While economic factors provide a balance against war for India, that is less true for Pakistan. To an extent, Modi is right when he says India exports software while Pakistan exports terrorism. Pakistan has no equivalent to the international software and information technology enabled services industry that drives so much of Indian export activity, and the country is much less prosperous.

Perhaps the surest way to economic prosperity in Pakistan is through the military. It is the most powerful institution in the country and arguably the only merit-based institution. Unfortunately many of its members view its reason for being as fighting India directly and through proxies. This is certainly true of the Pakistan Inter-Services Intelligence (ISI), the bureau in immediate control of covert activities. Unless the Pakistani military changes this perception of itself and there are greater economic incentives outside the military, the reaction of Pakistan to even the most calibrated of India’s strategic actions can be radical escalation and disproportionate violence.
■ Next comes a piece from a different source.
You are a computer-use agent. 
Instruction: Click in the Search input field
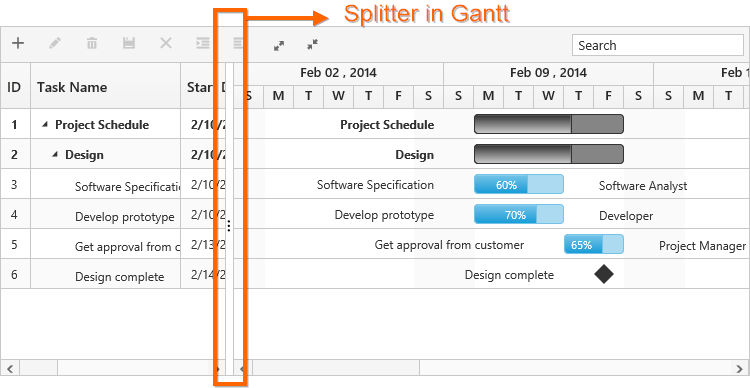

Thus, as in many adversarial endeavors, there are no right and wrong answers on how to deal with terrorism emanating from Pakistan. There are only answers that are better and those that are worse. So far, Modi’s approach balancing guns and butter seems the better answer.

Raymond E. Vickery Jr. is a global fellow at the Woodrow Wilson International Center for Scholars and former U.S. assistant secretary of commerce, trade development. He is also a senior advisor at Albright Stonebridge and Of Counsel at Hogan Lovells.